-- START OF INFORMATION SHOWN --

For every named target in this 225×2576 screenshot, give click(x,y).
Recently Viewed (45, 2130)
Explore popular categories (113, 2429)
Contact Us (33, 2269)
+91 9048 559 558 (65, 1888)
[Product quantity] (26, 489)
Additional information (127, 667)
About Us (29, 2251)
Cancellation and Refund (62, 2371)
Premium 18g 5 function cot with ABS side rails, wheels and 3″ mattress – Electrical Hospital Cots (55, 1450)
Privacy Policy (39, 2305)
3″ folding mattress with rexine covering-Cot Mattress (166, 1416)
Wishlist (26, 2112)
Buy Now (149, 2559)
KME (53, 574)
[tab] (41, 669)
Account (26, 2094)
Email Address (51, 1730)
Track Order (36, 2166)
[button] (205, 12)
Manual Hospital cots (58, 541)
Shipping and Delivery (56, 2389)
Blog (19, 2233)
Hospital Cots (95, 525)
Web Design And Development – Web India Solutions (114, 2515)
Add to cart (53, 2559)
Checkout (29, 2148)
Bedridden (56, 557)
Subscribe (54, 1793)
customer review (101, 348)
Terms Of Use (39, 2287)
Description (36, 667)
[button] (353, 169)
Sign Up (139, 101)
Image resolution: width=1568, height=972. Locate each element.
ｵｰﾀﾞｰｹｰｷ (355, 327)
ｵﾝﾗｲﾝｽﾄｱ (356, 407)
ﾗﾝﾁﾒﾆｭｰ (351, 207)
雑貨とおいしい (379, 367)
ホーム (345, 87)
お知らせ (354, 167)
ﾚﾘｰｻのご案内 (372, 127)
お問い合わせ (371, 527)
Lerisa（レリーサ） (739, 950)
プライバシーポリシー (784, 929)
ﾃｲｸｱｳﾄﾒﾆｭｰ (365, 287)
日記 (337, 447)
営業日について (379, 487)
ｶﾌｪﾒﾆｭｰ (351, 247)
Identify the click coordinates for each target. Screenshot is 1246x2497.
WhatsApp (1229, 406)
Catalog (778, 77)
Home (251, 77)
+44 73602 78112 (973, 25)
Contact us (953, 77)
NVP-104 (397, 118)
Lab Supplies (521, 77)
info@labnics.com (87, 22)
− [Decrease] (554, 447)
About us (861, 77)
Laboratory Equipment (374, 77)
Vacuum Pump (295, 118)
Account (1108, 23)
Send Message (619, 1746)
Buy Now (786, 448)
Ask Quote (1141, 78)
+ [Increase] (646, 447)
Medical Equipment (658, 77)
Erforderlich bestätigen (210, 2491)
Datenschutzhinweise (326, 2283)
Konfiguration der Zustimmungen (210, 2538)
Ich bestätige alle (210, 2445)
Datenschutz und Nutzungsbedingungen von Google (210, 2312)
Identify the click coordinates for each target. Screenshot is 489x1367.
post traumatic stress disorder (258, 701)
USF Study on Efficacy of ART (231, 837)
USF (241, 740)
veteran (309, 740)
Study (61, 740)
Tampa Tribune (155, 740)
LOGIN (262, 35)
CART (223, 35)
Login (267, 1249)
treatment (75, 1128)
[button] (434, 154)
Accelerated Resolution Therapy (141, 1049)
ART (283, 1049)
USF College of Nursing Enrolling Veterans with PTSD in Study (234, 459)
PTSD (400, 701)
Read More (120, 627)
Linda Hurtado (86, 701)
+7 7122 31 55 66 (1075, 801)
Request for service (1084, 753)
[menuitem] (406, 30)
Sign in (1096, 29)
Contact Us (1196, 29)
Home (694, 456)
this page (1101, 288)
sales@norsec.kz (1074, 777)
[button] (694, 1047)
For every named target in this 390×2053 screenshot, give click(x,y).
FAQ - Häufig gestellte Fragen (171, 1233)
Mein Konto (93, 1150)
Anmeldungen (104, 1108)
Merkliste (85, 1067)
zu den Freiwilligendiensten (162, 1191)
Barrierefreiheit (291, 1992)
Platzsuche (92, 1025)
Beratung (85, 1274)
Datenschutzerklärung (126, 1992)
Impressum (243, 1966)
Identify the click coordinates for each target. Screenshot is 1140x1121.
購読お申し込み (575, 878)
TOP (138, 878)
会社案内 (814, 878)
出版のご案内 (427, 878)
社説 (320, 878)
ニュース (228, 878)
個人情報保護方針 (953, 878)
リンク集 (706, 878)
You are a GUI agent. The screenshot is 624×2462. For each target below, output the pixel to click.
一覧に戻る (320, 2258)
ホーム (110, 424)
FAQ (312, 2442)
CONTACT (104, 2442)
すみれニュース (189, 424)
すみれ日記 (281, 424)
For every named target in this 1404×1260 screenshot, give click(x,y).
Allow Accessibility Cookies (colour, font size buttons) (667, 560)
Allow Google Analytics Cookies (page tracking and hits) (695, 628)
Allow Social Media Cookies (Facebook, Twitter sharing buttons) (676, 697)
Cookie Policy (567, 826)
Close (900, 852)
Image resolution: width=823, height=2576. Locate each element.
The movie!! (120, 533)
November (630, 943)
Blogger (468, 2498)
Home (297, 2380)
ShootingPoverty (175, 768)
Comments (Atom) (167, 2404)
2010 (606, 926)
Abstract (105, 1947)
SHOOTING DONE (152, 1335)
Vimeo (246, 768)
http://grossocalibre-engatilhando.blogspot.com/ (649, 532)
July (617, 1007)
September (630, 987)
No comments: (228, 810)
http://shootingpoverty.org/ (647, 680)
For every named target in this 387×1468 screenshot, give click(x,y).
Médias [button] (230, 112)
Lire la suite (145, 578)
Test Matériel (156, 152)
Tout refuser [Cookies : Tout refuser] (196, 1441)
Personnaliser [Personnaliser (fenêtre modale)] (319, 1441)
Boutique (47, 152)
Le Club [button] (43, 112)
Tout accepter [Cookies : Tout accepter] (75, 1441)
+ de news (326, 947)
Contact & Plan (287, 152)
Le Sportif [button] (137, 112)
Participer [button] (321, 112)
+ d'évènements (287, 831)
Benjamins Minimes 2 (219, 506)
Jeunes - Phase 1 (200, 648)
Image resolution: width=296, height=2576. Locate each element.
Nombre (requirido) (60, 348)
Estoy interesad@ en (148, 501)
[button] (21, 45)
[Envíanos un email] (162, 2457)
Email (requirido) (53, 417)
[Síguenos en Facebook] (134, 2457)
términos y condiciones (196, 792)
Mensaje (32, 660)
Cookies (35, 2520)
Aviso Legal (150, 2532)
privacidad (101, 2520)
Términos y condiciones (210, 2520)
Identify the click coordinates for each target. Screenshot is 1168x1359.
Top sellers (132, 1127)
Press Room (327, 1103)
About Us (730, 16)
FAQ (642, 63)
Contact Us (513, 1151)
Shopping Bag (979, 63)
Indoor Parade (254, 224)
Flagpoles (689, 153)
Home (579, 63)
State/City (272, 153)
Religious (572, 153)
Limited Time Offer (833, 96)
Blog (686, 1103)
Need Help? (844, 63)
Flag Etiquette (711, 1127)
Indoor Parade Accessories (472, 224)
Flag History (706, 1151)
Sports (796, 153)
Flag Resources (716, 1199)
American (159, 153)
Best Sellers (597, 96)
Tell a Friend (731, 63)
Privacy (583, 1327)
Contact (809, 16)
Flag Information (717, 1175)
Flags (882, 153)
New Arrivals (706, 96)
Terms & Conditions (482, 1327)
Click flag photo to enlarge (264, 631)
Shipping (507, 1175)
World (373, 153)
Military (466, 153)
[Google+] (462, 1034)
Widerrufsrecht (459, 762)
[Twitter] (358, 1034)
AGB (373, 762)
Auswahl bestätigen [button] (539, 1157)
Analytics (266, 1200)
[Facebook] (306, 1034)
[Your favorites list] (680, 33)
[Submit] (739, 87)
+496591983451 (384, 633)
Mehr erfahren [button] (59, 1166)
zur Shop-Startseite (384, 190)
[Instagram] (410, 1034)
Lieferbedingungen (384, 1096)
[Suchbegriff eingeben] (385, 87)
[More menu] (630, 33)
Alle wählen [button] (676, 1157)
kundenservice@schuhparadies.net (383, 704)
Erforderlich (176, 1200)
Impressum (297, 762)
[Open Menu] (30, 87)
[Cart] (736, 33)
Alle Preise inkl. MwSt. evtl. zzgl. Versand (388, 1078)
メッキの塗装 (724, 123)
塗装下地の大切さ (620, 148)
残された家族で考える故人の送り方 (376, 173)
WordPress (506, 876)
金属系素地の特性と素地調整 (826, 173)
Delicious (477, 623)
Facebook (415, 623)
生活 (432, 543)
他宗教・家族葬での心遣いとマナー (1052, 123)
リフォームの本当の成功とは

-- END OF INFORMATION SHOWN --

Retype the items between the lines holding "Catalog (778, 77)" and "Platzsuche (92, 1025)", inclusive, without changing anything in them.

## REPLY TO THE TASK
Catalog (778, 77)
Home (251, 77)
+44 73602 78112 (973, 25)
Contact us (953, 77)
NVP-104 (397, 118)
Lab Supplies (521, 77)
info@labnics.com (87, 22)
− [Decrease] (554, 447)
About us (861, 77)
Laboratory Equipment (374, 77)
Vacuum Pump (295, 118)
Account (1108, 23)
Send Message (619, 1746)
Buy Now (786, 448)
Ask Quote (1141, 78)
+ [Increase] (646, 447)
Medical Equipment (658, 77)
Erforderlich bestätigen (210, 2491)
Datenschutzhinweise (326, 2283)
Konfiguration der Zustimmungen (210, 2538)
Ich bestätige alle (210, 2445)
Datenschutz und Nutzungsbedingungen von Google (210, 2312)
Identify the click coordinates for each target. Screenshot is 489x1367.
post traumatic stress disorder (258, 701)
USF Study on Efficacy of ART (231, 837)
USF (241, 740)
veteran (309, 740)
Study (61, 740)
Tampa Tribune (155, 740)
LOGIN (262, 35)
CART (223, 35)
Login (267, 1249)
treatment (75, 1128)
[button] (434, 154)
Accelerated Resolution Therapy (141, 1049)
ART (283, 1049)
USF College of Nursing Enrolling Veterans with PTSD in Study (234, 459)
PTSD (400, 701)
Read More (120, 627)
Linda Hurtado (86, 701)
+7 7122 31 55 66 (1075, 801)
Request for service (1084, 753)
[menuitem] (406, 30)
Sign in (1096, 29)
Contact Us (1196, 29)
Home (694, 456)
this page (1101, 288)
sales@norsec.kz (1074, 777)
[button] (694, 1047)
For every named target in this 390×2053 screenshot, give click(x,y).
FAQ - Häufig gestellte Fragen (171, 1233)
Mein Konto (93, 1150)
Anmeldungen (104, 1108)
Merkliste (85, 1067)
zu den Freiwilligendiensten (162, 1191)
Barrierefreiheit (291, 1992)
Platzsuche (92, 1025)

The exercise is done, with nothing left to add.